Example Lambda function for S3 Batch Operations

The following example Python Lambda removes a delete marker from a versioned object.

As the example shows, keys from S3 Batch Operations are URL encoded. To use Amazon S3 with other AWS services, it's important that you URL decode the key that is passed from S3 Batch Operations.

import logging
from urllib import parse
import boto3
from botocore.exceptions import ClientError

logger = logging.getLogger(__name__)
logger.setLevel("INFO")

s3 = boto3.client("s3")


def lambda_handler(event, context):
    """
    Removes a delete marker from the specified versioned object.

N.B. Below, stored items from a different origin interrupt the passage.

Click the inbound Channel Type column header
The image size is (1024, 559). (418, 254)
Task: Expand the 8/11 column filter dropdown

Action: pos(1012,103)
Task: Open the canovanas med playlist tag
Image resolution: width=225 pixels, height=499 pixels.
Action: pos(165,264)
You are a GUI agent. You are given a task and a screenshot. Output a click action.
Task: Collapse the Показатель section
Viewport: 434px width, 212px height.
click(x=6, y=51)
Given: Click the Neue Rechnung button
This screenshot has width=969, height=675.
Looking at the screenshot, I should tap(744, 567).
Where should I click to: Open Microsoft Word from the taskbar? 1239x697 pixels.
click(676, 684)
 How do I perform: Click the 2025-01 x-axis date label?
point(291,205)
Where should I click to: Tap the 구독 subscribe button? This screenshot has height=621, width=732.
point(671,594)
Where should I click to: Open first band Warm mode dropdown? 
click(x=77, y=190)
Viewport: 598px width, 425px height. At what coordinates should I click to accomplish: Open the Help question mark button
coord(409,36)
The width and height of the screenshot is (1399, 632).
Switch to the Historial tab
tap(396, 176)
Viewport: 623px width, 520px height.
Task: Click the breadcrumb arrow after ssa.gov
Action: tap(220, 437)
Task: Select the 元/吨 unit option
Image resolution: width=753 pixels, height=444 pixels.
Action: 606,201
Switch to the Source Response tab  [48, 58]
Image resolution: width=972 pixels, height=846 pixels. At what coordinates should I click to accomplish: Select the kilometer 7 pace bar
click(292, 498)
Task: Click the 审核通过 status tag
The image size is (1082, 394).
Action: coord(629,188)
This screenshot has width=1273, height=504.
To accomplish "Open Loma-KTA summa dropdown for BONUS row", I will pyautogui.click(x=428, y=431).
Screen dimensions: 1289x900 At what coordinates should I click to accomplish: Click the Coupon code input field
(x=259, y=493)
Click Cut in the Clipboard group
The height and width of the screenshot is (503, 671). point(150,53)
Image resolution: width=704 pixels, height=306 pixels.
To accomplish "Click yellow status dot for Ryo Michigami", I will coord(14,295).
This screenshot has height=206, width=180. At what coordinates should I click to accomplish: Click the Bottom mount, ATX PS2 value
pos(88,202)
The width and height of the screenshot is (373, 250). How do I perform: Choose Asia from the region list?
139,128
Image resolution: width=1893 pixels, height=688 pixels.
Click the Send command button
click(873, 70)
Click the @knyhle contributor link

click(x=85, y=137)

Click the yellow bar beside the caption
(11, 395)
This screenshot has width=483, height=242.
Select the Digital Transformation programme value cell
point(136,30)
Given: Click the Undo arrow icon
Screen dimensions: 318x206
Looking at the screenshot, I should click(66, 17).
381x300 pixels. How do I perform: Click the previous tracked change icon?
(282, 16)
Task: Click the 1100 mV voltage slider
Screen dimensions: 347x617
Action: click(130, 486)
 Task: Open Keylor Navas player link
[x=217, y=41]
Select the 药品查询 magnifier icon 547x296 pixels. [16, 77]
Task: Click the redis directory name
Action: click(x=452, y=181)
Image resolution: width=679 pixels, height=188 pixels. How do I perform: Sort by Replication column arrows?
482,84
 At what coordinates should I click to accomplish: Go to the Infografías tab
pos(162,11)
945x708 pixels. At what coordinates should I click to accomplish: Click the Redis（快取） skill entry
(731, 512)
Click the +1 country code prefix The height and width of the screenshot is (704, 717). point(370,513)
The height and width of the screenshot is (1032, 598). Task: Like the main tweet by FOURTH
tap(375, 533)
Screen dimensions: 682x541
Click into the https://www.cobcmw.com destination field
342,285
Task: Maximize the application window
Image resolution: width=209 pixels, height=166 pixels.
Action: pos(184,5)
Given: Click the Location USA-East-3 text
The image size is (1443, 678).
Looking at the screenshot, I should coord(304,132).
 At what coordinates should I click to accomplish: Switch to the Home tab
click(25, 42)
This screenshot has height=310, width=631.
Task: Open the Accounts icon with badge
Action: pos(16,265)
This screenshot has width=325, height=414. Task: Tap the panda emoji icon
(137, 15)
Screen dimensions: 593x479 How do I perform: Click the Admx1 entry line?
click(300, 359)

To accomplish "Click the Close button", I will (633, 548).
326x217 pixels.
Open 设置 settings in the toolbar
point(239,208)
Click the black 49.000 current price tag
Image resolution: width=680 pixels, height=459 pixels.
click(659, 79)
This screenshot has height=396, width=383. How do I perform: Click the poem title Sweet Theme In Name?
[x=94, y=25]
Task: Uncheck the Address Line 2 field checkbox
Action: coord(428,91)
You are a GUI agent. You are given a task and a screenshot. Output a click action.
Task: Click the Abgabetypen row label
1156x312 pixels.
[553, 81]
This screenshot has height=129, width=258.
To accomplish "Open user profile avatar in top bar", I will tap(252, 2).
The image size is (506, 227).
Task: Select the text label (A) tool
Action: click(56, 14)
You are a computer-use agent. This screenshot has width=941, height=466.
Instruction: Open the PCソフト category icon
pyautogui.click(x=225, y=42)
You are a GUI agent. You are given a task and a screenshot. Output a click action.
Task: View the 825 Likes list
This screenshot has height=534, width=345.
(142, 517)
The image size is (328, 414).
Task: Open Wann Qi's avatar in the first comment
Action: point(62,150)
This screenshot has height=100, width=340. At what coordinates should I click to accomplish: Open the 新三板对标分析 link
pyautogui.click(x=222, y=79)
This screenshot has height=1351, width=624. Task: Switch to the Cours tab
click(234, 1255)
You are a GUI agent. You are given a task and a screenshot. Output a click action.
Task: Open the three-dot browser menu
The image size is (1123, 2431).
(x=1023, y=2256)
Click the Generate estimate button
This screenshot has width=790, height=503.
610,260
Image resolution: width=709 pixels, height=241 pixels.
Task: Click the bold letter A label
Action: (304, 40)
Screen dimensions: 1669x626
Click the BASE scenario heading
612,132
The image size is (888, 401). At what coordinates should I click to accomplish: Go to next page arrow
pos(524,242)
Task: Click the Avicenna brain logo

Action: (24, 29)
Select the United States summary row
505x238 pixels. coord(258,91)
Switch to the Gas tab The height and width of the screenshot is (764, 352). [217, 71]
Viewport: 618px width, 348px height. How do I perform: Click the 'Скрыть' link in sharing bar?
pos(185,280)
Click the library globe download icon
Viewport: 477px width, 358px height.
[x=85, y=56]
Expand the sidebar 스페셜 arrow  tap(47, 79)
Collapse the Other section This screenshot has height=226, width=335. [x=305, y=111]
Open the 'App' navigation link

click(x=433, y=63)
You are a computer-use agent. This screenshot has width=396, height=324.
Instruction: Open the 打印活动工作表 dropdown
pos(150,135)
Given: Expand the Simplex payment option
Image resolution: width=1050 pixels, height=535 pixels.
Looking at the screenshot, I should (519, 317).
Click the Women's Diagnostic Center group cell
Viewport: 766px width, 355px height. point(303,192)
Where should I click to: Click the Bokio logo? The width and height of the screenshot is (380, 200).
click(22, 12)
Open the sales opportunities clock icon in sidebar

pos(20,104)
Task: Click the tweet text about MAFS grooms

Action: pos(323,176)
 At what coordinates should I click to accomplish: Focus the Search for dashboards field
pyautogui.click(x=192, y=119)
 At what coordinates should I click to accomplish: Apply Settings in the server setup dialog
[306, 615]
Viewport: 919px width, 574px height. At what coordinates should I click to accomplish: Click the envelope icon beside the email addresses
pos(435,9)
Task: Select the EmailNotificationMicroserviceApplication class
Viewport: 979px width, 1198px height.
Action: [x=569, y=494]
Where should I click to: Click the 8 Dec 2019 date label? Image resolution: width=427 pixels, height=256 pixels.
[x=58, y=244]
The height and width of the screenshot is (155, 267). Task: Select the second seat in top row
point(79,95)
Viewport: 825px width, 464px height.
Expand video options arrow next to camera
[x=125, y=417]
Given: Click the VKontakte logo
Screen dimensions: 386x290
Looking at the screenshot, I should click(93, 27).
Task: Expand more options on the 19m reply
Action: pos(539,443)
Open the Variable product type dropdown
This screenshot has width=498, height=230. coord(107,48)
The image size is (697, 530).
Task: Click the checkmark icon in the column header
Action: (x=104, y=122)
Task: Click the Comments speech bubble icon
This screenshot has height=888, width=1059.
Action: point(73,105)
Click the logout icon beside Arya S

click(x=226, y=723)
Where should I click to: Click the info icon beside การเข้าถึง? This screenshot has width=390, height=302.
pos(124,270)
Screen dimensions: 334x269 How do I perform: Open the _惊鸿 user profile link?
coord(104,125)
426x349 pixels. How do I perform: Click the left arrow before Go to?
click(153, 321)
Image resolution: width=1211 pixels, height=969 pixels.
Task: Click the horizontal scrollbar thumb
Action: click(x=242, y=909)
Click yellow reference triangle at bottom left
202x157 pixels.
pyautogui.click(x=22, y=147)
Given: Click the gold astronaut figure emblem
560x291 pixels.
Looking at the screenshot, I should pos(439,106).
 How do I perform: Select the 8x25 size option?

    :param event: The S3 batch event that contains the ID of the delete marker
                  to remove.
    :param context: Context about the event.
    :return: A result structure that Amazon S3 uses to interpret the result of the
             operation. When the result code is TemporaryFailure, S3 retries the
             operation.
    """
    # Parse job parameters from Amazon S3 batch operations
    invocation_id = event["invocationId"]
    invocation_schema_version = event["invocationSchemaVersion"]

    results = []
    result_code = None
    result_string = None

    task = event["tasks"][0]
    task_id = task["taskId"]

    try:
        obj_key = parse.unquote(task["s3Key"], encoding="utf-8")
        obj_version_id = task["s3VersionId"]
        bucket_name = task["s3BucketArn"].split(":")[-1]

        logger.info(
            "Got task: remove delete marker %s from object %s.", obj_version_id, obj_key
        )

        try:
            # If this call does not raise an error, the object version is not a delete
            # marker and should not be deleted.
            response = s3.head_object(
                Bucket=bucket_name, Key=obj_key, VersionId=obj_version_id
            )
            result_code = "PermanentFailure"
            result_string = (
                f"Object {obj_key}, ID {obj_version_id} is not " f"a delete marker."
            )

            logger.debug(response)
            logger.warning(result_string)
        except ClientError as error:
            delete_marker = error.response["ResponseMetadata"]["HTTPHeaders"].get(
                "x-amz-delete-marker", "false"
            )
            if delete_marker == "true":
                logger.info(
                    "Object %s, version %s is a delete marker.", obj_key, obj_version_id
                )
                try:
                    s3.delete_object(
                        Bucket=bucket_name, Key=obj_key, VersionId=obj_version_id
                    )
                    result_code = "Succeeded"
                    result_string = (
                        f"Successfully removed delete marker "
                        f"{obj_version_id} from object {obj_key}."
                    )
                    logger.info(result_string)
                except ClientError as error:
                    # Mark request timeout as a temporary failure so it will be retried.
                    if error.response["Error"]["Code"] == "RequestTimeout":
                        result_code = "TemporaryFailure"
                        result_string = (
                            f"Attempt to remove delete marker from  "
                            f"object {obj_key} timed out."
                        )
                        logger.info(result_string)
                    else:
                        raise
            else:
                raise ValueError(
                    f"The x-amz-delete-marker header is either not "
                    f"present or is not 'true'."
                )
    except Exception as error:
        # Mark all other exceptions as permanent failures.
        result_code = "PermanentFailure"
        result_string = str(error)
        logger.exception(error)
    finally:
        results.append(
            {
                "taskId": task_id,
                "resultCode": result_code,
                "resultString": result_string,
            }
        )
    return {
        "invocationSchemaVersion": invocation_schema_version,
        "treatMissingKeysAs": "PermanentFailure",
        "invocationId": invocation_id,
        "results": results,
    }

Creating an S3 Batch Operations job that invokes a Lambda function

When creating an S3 Batch Operations job to invoke a Lambda function, you must provide the following:

The ARN of your Lambda function (which might include the function alias or a specific version number)
An IAM role with permission to invoke the function
The action parameter LambdaInvokeFunction

For more information about creating an S3 Batch Operations job, see Creating an S3 Batch Operations job and Operations supported by S3 Batch Operations.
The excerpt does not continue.